Local nonprofit ART WORKS Projects for Human Rights has worked to spread global awareness of human rights violations in its own unique way since 2006.
Occupying part of the “nonprofit incubator” at 625 N. Kingsbury St., ART WORKS displays different media including film, photography and audio essays to expose underexplored social issues such as women in the Democratic Republic of Congo, youth violence and sexual violence.
“We use art because we really believe in the power of the image to tell a story about human rights abuses, to give a voice to victims of human rights abuses [and] to those who work to protect survivors of human rights abuses,” said Heidi Diedrich, executive director of ART WORKS.
Diedrich, who took over as executive director in July after founder Leslie Thomas stepped aside, said art helps put a face to statistics. Whereas data helps to interpret how widespread a specific issue is, giving that data a story is just as important, Diedrich said.
“Numbers are important to give you the scale of human rights abuses globally—not just somewhere like Iraq or South Sudan, but they’re also happening here in our own backyard,” Diedrich said. “We feel very strongly that without putting a humanity in the story and showing the human being behind such abuses, it’s more difficult to make a personal connection.”

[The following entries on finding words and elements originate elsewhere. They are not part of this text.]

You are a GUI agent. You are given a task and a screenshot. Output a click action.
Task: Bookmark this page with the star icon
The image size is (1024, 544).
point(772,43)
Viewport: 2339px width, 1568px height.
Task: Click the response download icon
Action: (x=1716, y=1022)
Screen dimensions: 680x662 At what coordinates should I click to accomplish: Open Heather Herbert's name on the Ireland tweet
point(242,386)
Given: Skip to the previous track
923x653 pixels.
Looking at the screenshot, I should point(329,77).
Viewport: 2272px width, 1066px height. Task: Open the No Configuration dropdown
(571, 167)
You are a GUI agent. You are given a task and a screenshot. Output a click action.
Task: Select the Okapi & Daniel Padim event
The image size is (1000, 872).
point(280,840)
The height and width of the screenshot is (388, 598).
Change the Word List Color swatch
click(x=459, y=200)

ART WORKS focuses on less-known issues; as such, huge global issues that get a lot of air time such as conflict in Syria do not receive as much attention from the nonprofit. It has done one Syria-centric exhibit called “The Children of Syria,” which follows displaced refugee children. “The Children of Syria” has since traveled as far as Washington, D.C. Local photographer Amanda Rivkin said that by ignoring most of the media cycle, ART WORKS projects help people realize other valid issues throughout the world.
Rivkin was commissioned to produce “Sustenance: Chicago and the Food Chain,” a 2014-2015 series on food accessibility in Chicago that showcased food processing plants and poverty-stricken families in the city. She said she found ART WORKS to be a more genuine art-as-social-justice gallery than most others.
“The vanity factor that surrounds most galleries is nearly fully absent [at ART WORKS],” Rivkin said. “It’s about the work, the ideas.”
ART WORKS, while locally based, has a reach that spreads far beyond Chicago. Past exhibitions, including Rivkin’s, have travelled the globe. The gallery’s current project, “Transitions,” which closes Dec. 15, features work from Colombian, American, Bosnian and Congolese photographers to illustrate life in a country transitioning to peacetime after a war.
Sourcing work from locals helps the gallery’s projects portray issues more realistically, said Elaine Rojas-Castillo, an intern at ART WORKS and graduate journalism student at Columbia College Chicago.
“If you look at … earlier reporting—50, 60 years ago—sending the white man in gives you a different approach,” Rojas-Castillo said. “You might not get to go into a place, or you stick out, or people might pose. There’s this wall that can go up, and ART WORKS is aware of that wall, and they try their best to circumvent it.”
This local curation method extends to Chicago as well; ART WORKS hosts the Workshop to Change the World, an annual event where Chicago students can get together with local artists and discuss troubling affairs in their own neighborhoods. The Workshop to Change the World has run for six years and hosted over 600 students, Diedrich said.
Between the hyperlocal and worldwide angles, ART WORKS aims for global advocacy, and has more projects lined up for 2017, Diedrich said.
“All of this work rolls up into we’re trying [to inspire]: to hold governments accountable for their actions,” Diedrich said.